Unterricht mal ganz anders...

Schülerinnen und Schüler der Abteilung Sozialwesen hatten die Möglichkeit, ein neues und innovatives Unterrichtskonzept kennenzulernen, welches einen völlig neuartigen Zugang zu verschiedenen Unterrichtsinhalten ermöglicht: Der mobile Escape-Room „Der Löwe von Münster“ war zu Gast am Schulstandort in Bedburg-Hau.

Wie bei gewöhnlichen Escape-Rooms müssen auch beim „Der Löwe von Münster“ viele kleine Rätsel gelöst werden, um die Predigt des Kardinals von Galen zu finden.

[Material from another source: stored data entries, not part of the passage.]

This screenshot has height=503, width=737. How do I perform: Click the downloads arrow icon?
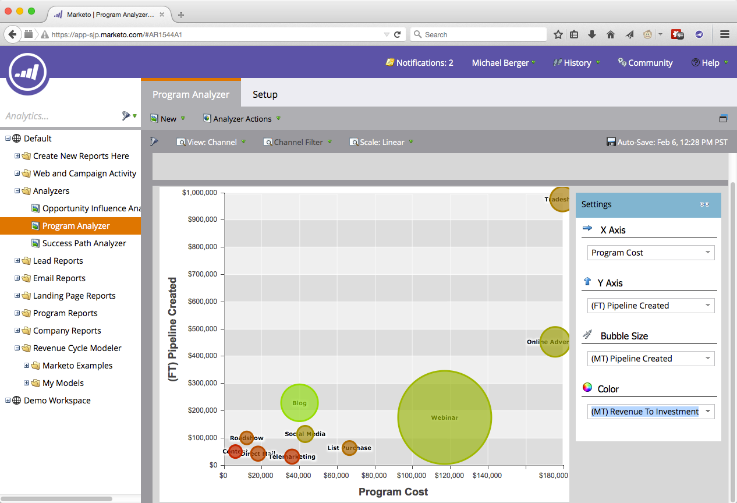pyautogui.click(x=592, y=34)
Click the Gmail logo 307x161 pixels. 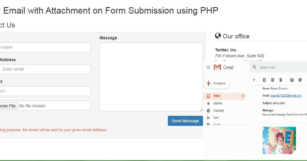pos(224,67)
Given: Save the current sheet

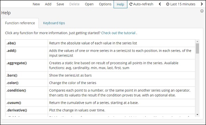Looking at the screenshot, I should [60, 4].
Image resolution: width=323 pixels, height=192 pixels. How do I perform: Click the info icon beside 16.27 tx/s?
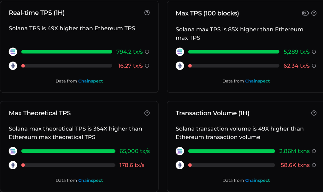coord(147,66)
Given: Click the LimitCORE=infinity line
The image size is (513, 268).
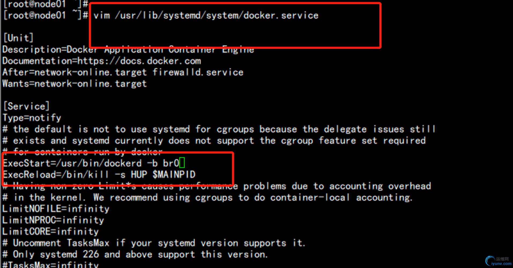Looking at the screenshot, I should tap(50, 232).
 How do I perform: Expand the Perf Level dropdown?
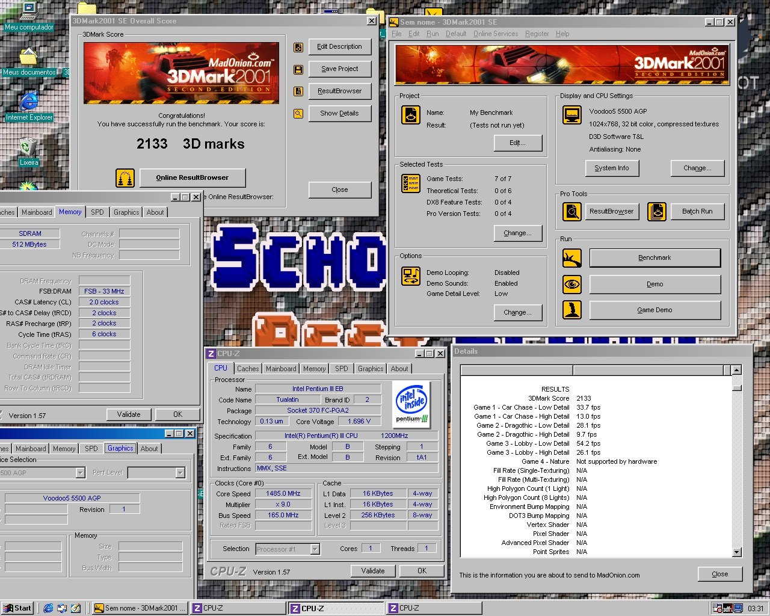pos(180,473)
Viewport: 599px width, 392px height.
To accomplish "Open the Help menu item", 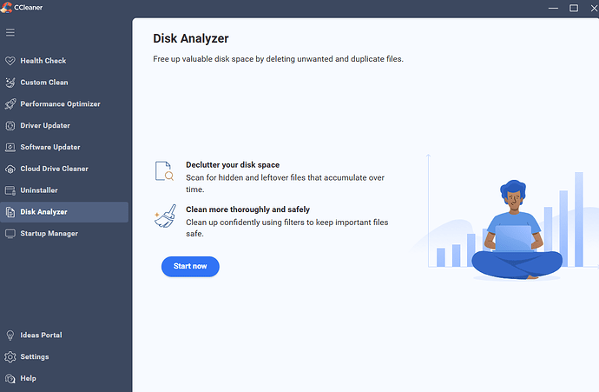I will 28,379.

Wie bei gewöhnlichen Escape-Rooms müssen auch beim „Der Löwe von Münster“ viele kleine Rätsel gelöst werden, um die Predigt des Kardinals von Galen zu finden.

Den thematischen Rahmen des Escape-Rooms bildet hierbei die historische Figur des Kardinals von Galen, welcher sich im Jahr 1941 als Bischof des Bistums Münster in seinen Predigten gegen das nationalsozialistische Euthanasieprogramm stellte und für dieses couragierte Verhalten den Spitznamen „Löwe von Münster“ erhielt.

Die jeweiligen Schülergruppen hatten im Escape-Room die Aufgabe, innerhalb einer Stunde Kopien der regimekritischen Predigten zu finden, welche als Flugblätter die deutsche Bevölkerung über die nationalsozialistischen Gräueltaten aufklären sollten. Diese Verbrechen kosteten u.a. auch ca. 3000 Patienten der heutigen LVR-Klinik Bedburg-Hau das Leben, welche aufgrund körperlicher oder geistiger Beeinträchtigungen von den Nationalsozialisten ermordet wurden. Bei erfolgreichem Auffinden der Predigtkopien stellte sich den Schülerinnen und Schüler abschließend die Frage, ob sie die Predigten verbreiten und sich hiermit selbst in Gefahr bringen oder die Predigten lieber zum Selbstschutz vernichten sollten.

Somit verband die spielerische Beschäftigung mit der historischen Figur des „Löwen von Münster“ verschiedene Unterrichtsinhalte. Sowohl die Beschäftigung mit den NS-Verbrechen und dem historischen Kontext der damaligen Zeit als auch die Frage nach individueller gesellschaftlicher Verantwortung und heutigen Möglichkeiten des Zeigens von Zivilcourage waren als curriculare Anknüfungspunkte gegeben. Lehrer Jan Feldmann, welcher den Besuch des „Löwen von Münster“ initiiert und organisiert hatte, hob besonders diesen Punkt hervor: „Kardinal von Galen zeigte Zivilcourage ohne Rücksicht auf Eigeninteressen. Er wurde zum Sprachrohr der Schwachen, die ansonsten keine Fürsprecher hatten. Daher kann er als besonderes historisches Vorbild für unsere Schülerinnen und Schüler der Abteilung Sozialwesen dienen, da diese als angehende Fachkräfte im sozialen Bereich ebenfalls die Interessen ihrer Klienten vertreten und zum Sprachrohr von Kindern, Kranken und Alten in unserer Gesellschaft werden.“ Auch der historische Kontext sei von hoher Relevanz betonte Abteilungsleiter Manfred Küper, da hierdurch im späteren Berufsalltag die Erzählungen sowie Erfahrungen älterer Klienten eingeordnet und nachvollzogen werden könnten.

Das abschließende Urteil aller beteiligten Schülerinnen und Schüler sowie ihrer Lehrkräfte fiel eindeutig aus. Der von Matthias Hecking und Winfried Hachmann entwickelte Raum, welcher mit originalen Requisiten aus der damaligen Zeit eingerichtet ist, sei eine große Bereicherung für den Unterricht gewesen und das Konzept lade aufgrund der absoluten Stimmigkeit zu einer Wiederholung ein. Daher finden auch bereits Überlegungen statt, inwiefern der „Löwe von Münster“ an den Hauptstandort eingeladen werden könne, um auch den Schülerinnen und Schüler anderer Abteilung die Möglichkeit dieser Zeitreise mit verbundenem Perspektivwechsel zu geben und ihren Unterricht mal ganz anders zu erleben.